Thanks -- this may be my OCD as a windows user wanting the extension to be accurate, but the OCD is real :D

(Over the last 20 years, especially in the early days, a user will say this JPG won't work, and I'll ask them to send the photo, and what I get is a word file or a pdf that had been renamed to .jpg, and of course windows programs choke if you try and open or import a file where the extension is wrong.)

As far as database queries, I don't quite follow and that's bothering my OCD even more ;)

If you rebuild images after turning optimization on, doesn't that convert all jpg and png images to webp for example?

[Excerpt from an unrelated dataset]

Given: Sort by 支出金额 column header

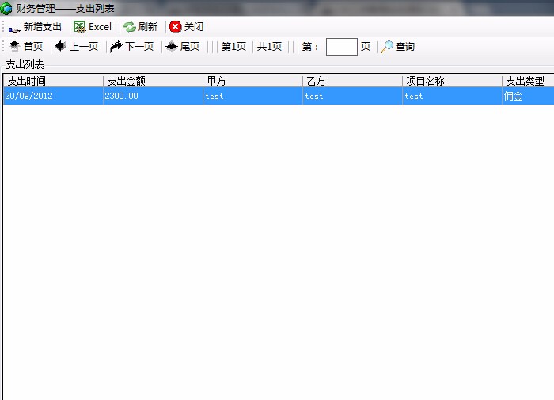Looking at the screenshot, I should [153, 81].
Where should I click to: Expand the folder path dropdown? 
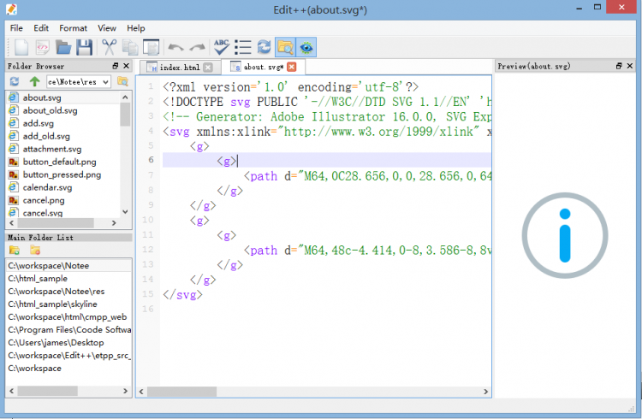(105, 81)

If you have posts now where you now have attached webp thumbnails linked to webp image attachments, I don't understand having the thumbnail777.jpg linked to image777.webp. How does keeping the thumbnail extension jpg (which is now wrong since it's actually a webp format thumbnail) save a database query here?
The short version is it saves database queries because you don't need to query for what the image format is. Without querying the database, how would you generate the URL? You can do all of it (based on the user ID in the case of avatars). But if the extension isn't a static value (regardless of the format), you would need to query for it. You have to remember that not all sites convert all images to a specific format (although some do). You could of course force .webp on everything instead of .jpg, but you still have the same issue (webp isn't necessarily correct... additionally, you just broke all the images that are already there). What happens when avif is the default instead of webp?

Thankfully browsers analyze the image contents rather than rely on the extension, so it will display the image regardless of the extension.